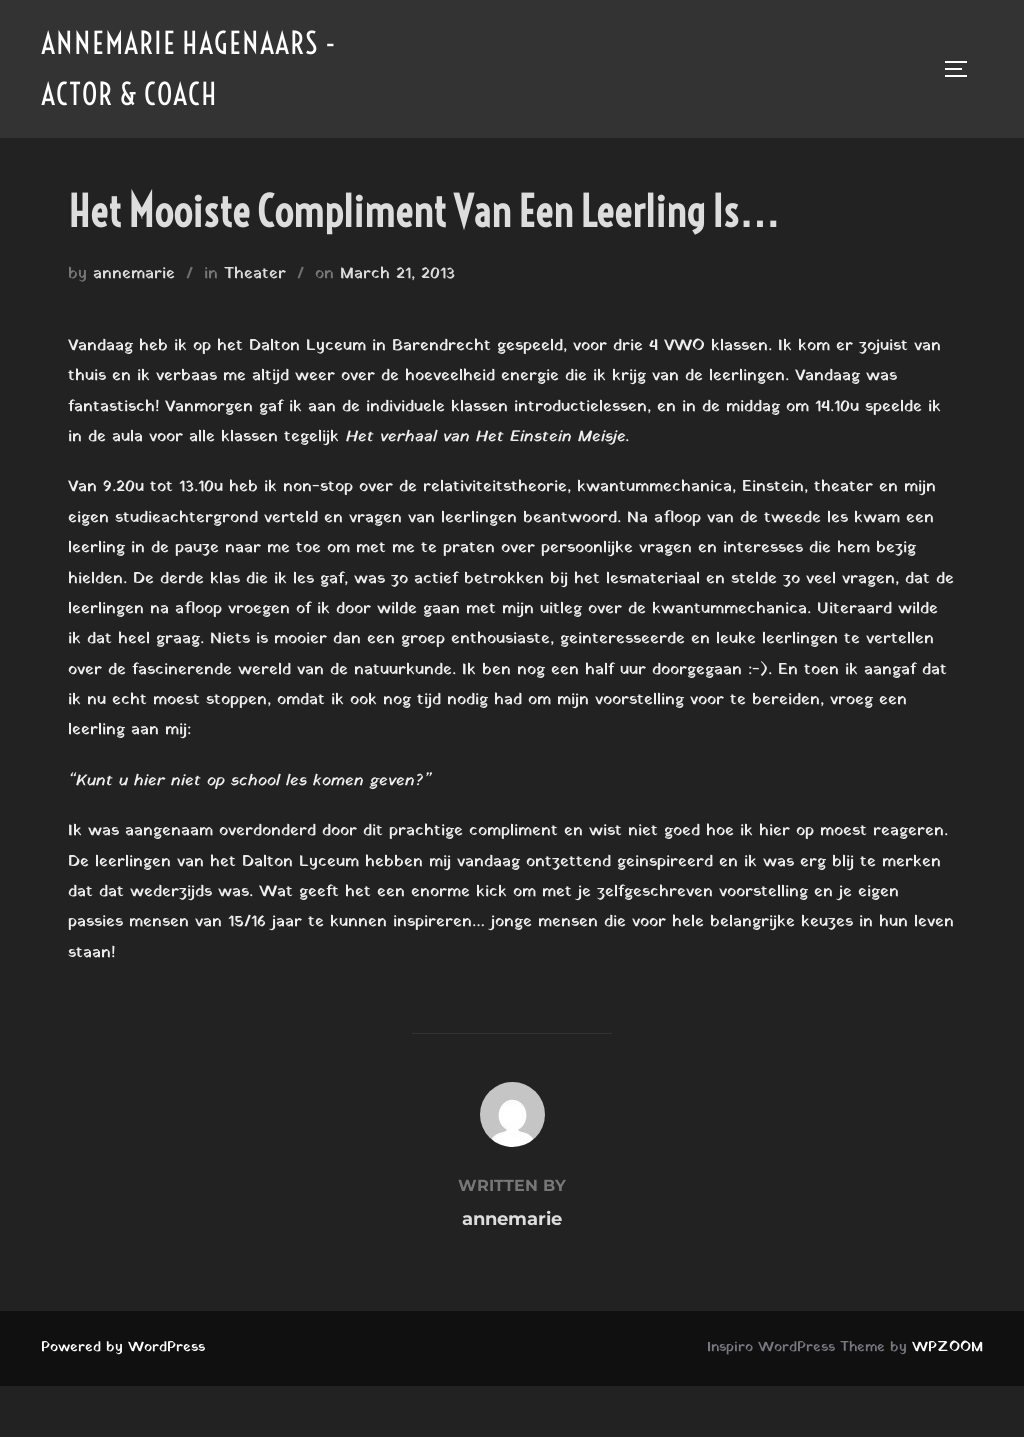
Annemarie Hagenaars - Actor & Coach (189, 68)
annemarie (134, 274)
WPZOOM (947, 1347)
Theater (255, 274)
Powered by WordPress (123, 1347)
++++++
Reproduce every line of the records above verbatim, leaving out the pictures.

WORKED ANSWER:
Annemarie Hagenaars - Actor & Coach (189, 68)
annemarie (134, 274)
WPZOOM (947, 1347)
Theater (255, 274)
Powered by WordPress (123, 1347)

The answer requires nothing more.